> EXCERPT:
>>>>

Secondly, Europe needs to raise its game and ambitions if we are going to reap the benefits of the new digital revolution.

Thirdly, Europe must talk less about megabytes and more about gigabytes.”

Gunnar Hökmark – Opening speech at the Fiber-to-the-Home conference, London

20 February 2013

Checked against delivery

Ladies and Gentlemen,

I am very glad to be here today to present my views on why Europe needs a real

push for the deployment of ultrafast broadband. I have three messages to deliver

here today.

First of all, new services, innovations and information flows must grow, flourish and

create economic growth without being dependent on technological speeds and

capacities of the past.

Secondly, Europe needs to raise its game and ambitions if we are going to reap the

benefits of the new digital revolution.

Thirdly, Europe must talk less about megabytes and more about gigabytes.

It took us 30 years from Thomas Alva Edison’s invention of the electric bulb until we

started to turn the lights downwards. The mindset of the candle light still kept us

captured in the same way as cars and trains for a long time looked like horse

carriages. Most new products or inventions use the design and logic of the past

simply because our perceptions about the future are based on our experiences from

the past.

<<<<

> PROBLEM DETAILS: List every means of transport mentioned in the speech excerpt.

> DATASET SECTION:
>>>>

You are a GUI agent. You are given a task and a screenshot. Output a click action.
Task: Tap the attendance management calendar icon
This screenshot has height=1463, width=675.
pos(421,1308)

<<<<

> FINAL RESULT: Cars, trains, horse carriages